The Failure to Issue a Legal Hold Can Cause a Case to Crash and Burn

This blog was written by Sarena Regazzoni and originally published on Zapproved.com

Bruner v. Am. Honda Motor Co.

No. 1:15-00499-N, 2016 U.S. Dist. LEXIS 62810 (S.D. Ala. May 12, 2016).

Where a defendant had never initiated a legal hold and had been continuously deleting e-mails since litigation began, the court granted the plaintiffs’ motion and ordered the defendant to implement a legal hold.

The plaintiffs, Leroy and Sophia Bruner, sued American Honda Motor Company for negligence and other claims arising out of an accident involving a 2007 Honda Civic. During discovery, the Bruners requested documents, including emails, customer complaints, and research, involving “airbags, side air curtains and inflation-induced injuries” as well as “restraint system crashworthiness” of similar vehicles.

Download this on-demand webinar to learn how to make preservation of your data a reasonable business process – and avoid the risk of spoliation.

Honda responded that it had searched its Customer Relations Management System, Customer Retention Resolution System, and Tech Line System but “found no responsive emails.” Honda also averred that it “could not have any responsive e-mails because its Document Retention Policies did not call for retaining emails for longer than 30 days.” Stating that it “considered but did not implement a litigation hold in reliance on its existing” policy, Honda admitted that it had been routinely deleting emails since the lawsuit was filed on May 15, 2015.

The Bruners moved to compel another search of Honda’s systems and asked the court to order Honda to implement a litigation hold “so that it is not continuously deleting any relevant emails.” Honda responded with a conclusory objection that “more thorough searches and a litigation hold are unnecessarily burdensome” and that “no responsive emails exist.”

The court first reviewed the law requiring that an objection to discovery “must show specifically how a discovery request is overly broad, burdensome or oppressive,” requiring evidence that “reveals the nature of the burden.” Here, Honda’s unsupported boilerplate objection failed to meet that standard. 
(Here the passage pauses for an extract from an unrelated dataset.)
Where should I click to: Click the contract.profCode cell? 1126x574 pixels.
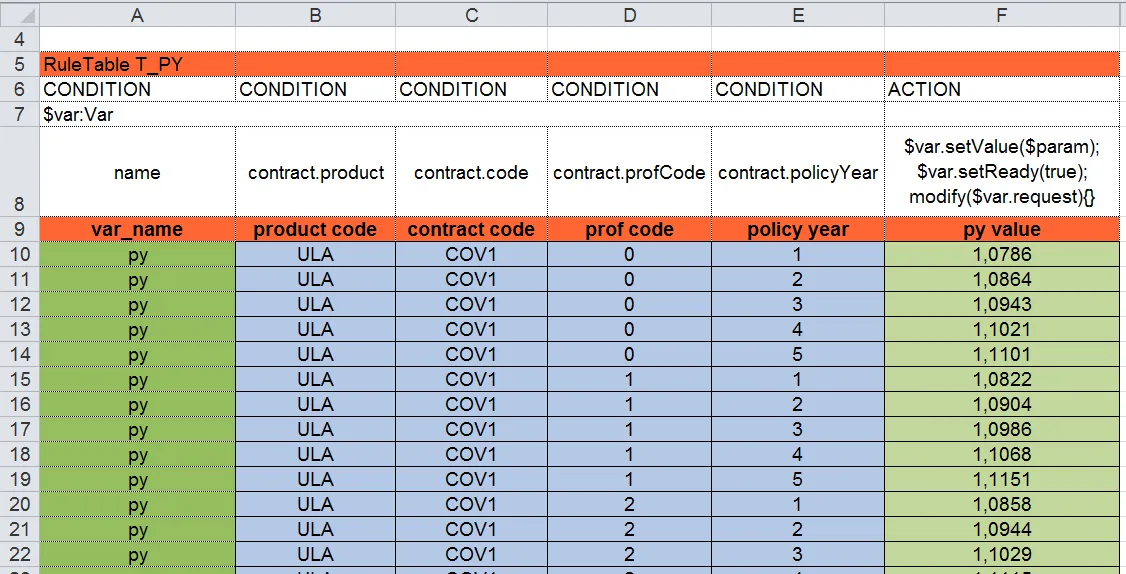629,172
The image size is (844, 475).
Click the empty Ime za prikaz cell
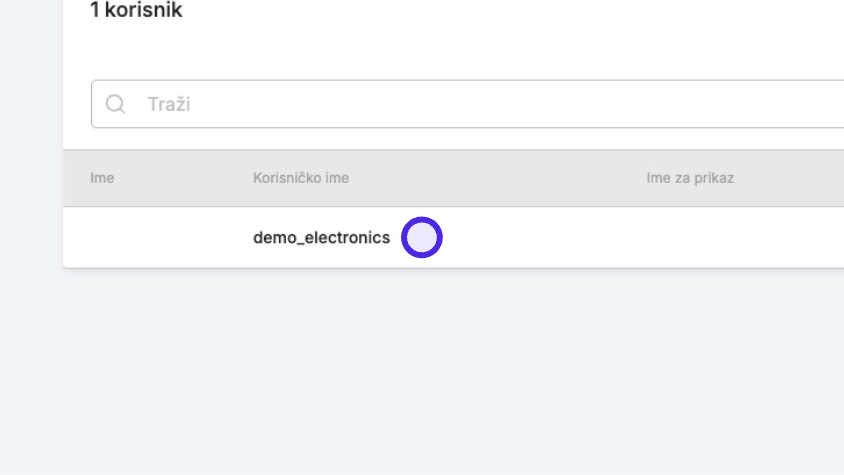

Nor was the court convinced by Honda’s claim that it had no responsive emails, since by its own admission, and in direct contravention to the requirements of discovery, Honda had made no effort to preserve potentially relevant information since the filing of the lawsuit. The court, therefore, found Honda’s continuing deletion of e-mails “unreasonable” and ordered Honda to implement a legal hold “on the e-mail accounts of any designer, engineer, customer service representative, or other employee who may possess any responsive non-privileged e-mail,” continuing “at least until the close of discovery.”

In addition, the court pointed out that “the deletion of some responsive e-mails does not absolve [Honda] of its obligation to thoroughly search for still-extant” information. The court, therefore, ordered further keyword searching using the search terms provided by the Bruners.

Takeaways

Whenever you reasonably anticipate litigation—clearly by the date a complaint is filed, if not before—you have a duty to preserve potentially relevant information. At that point, a legal hold should replace your routine email retention policies. The existence of a standard policy calling for the destruction of information has no bearing on the duty to preserve information for litigation.